In terrestrial vegetation regions, the enhancements of tropospheric column HCHO concentration is consistent with BVOC responses [100], and increased HCHO vertical column density (VCD), surface O₃ and aerosol optical density (AOD) are contributed by BVOC oxidation [74], revealing that BVOCs play critical roles in the formation of HCHO, O₃ and aerosols in a realistic atmosphere. According to the above discussion, it is better to combine the chemical models focusing on the specific compositions and empirical models focusing on energy use and distribution to study the mechanisms of O₃–BVOCs–aerosols–solar radiation thoroughly.

In a short summary, the O₃ empirical model show similar performance to chemical models, and several similar results, e.g., O₃ and SOA formation, O₃ response to its driving factors that obtained in the laboratory and using different chemical models. There is also agreement in the interactions between calculated and observed O₃ and its driving factors. All of the above results indicate that the empirical model of O₃ can be used to study the photochemical mechanisms of O₃ and BVOCs. The energy method has a unique advantage, but the empirical model based on only the correlation between pure numbers may do not have. Visible and UV radiation provides an important energy source to the GLPs in the photochemical reactions in the whole atmosphere and is a critical connection to grasp and understand O₃–BVOCs–aerosols–radiation interactions.

5. Conclusions

Based on the principle of PAR energy balance, the empirical models of O₃ concentration for considering the roles of isoprene or monoterpenes were developed for a subtropical coniferous forest. The calculated O₃ concentrations were in agreement with those observed with relative biases of 7.4% and 9.1% for considering isoprene and monoterpenes, respectively. Reasonable validation results of the O₃ empirical models were obtained. O₃ concentrations were more sensitive to the changes in PAR and E than S/Q and finally isoprene or monoterpenes. It implies that O₃ is produced through CPRs. Most responses of O₃ with its affecting factors were positively linear, except monoterpenes. The responses of O₃ to isoprene were negative at high light and low atmospheric GLP loads or positive at low light and high atmospheric GLP loads. The air temperature also played a key role in the negative or positive responses. Moreover, the responses of O₃ to monoterpenes were negative. Monoterpenes are easier to oxidize to fine particles than isoprene. The positive response of O₃ to the change of S/Q indicates that O₃ and fine particles are produced synchronously, and artificially enhanced BVOC emissions should be controlled.

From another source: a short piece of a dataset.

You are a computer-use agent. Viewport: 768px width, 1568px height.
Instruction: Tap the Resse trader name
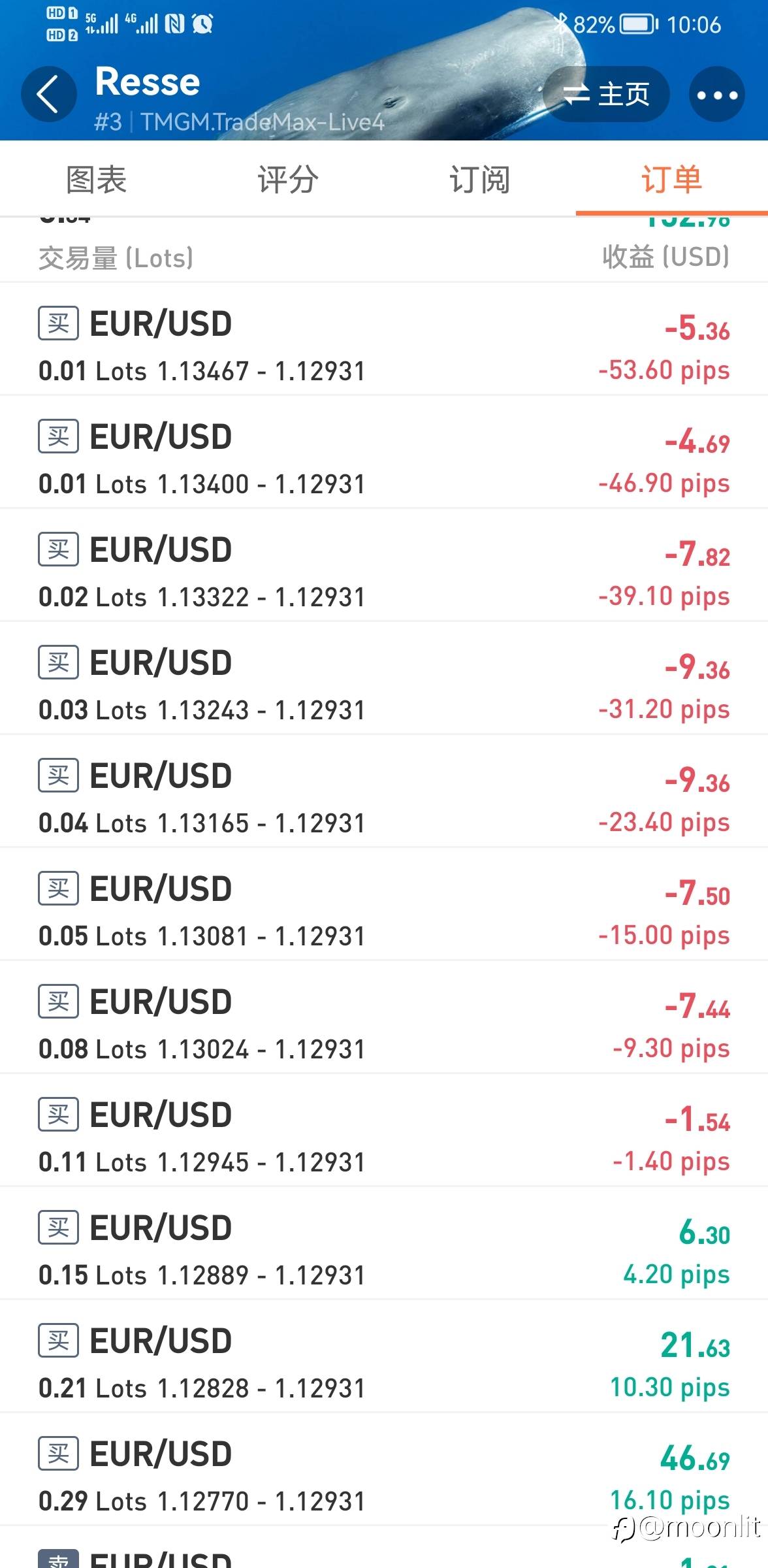(x=148, y=82)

In natural environmental conditions, the relationships between O₃ and its driving factors were non-linear. O₃ increased with the increase of PAR, temperature, humidity, water vapor and GLPs simultaneously during low GLP loads (S/Q < 0.55). S/Q at 0.55 is a turning point between positive and negative interactions for most variables (BVOCs, O₃, T, RH, E, NOx and PAR). It is the highest atmospheric substances-energy state, i.e., the sufficient and optimal interaction in GLPs (O₃–BVOCs–H₂O)–light, representing the best conditions for O₃ photochemistry and controlling the directions of the GLP changes. After this point, O₃ decreased with the increase of PAR, temperature, humidity, water vapor and GLPs.

It is suggested to regulate human-induced BVOC emissions, and adopt a more stringent reduction standard in AVOCs, NOx and SO₂ emissions, so as to reduce O₃ and fine particle formation. The energy method deserves to be studied for a better understanding of the O₃–BVOCs–H₂O–GLPs–radiation system and interactions between the atmospheric substances and solar radiation.